→ TASK REQUIREMENTS
Copy out every row below word for word, and leave out the pictures.

→ GIVEN RECORDS
********

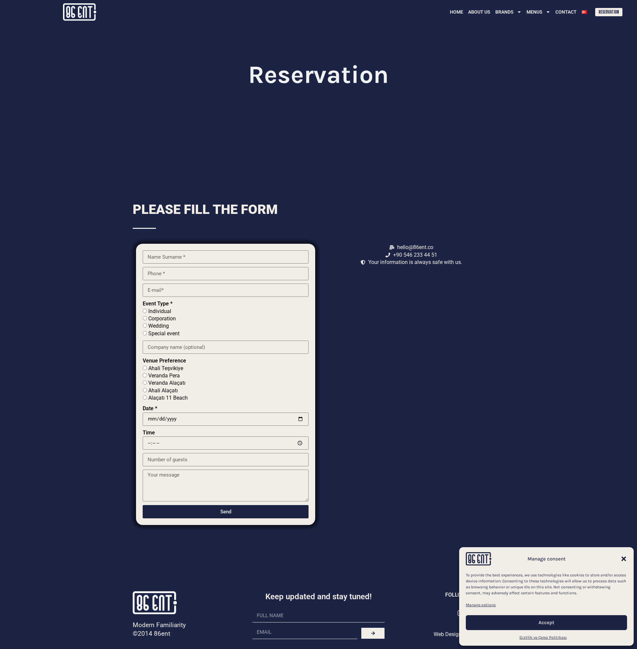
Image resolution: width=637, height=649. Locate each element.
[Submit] (373, 633)
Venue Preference (164, 360)
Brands (504, 12)
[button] (623, 558)
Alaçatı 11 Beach (168, 398)
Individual (159, 311)
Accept (546, 622)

********

→ RESPONSE
Image resolution: width=637, height=649. Locate each element.
[Submit] (373, 633)
Venue Preference (164, 360)
Brands (504, 12)
[button] (623, 558)
Alaçatı 11 Beach (168, 398)
Individual (159, 311)
Accept (546, 622)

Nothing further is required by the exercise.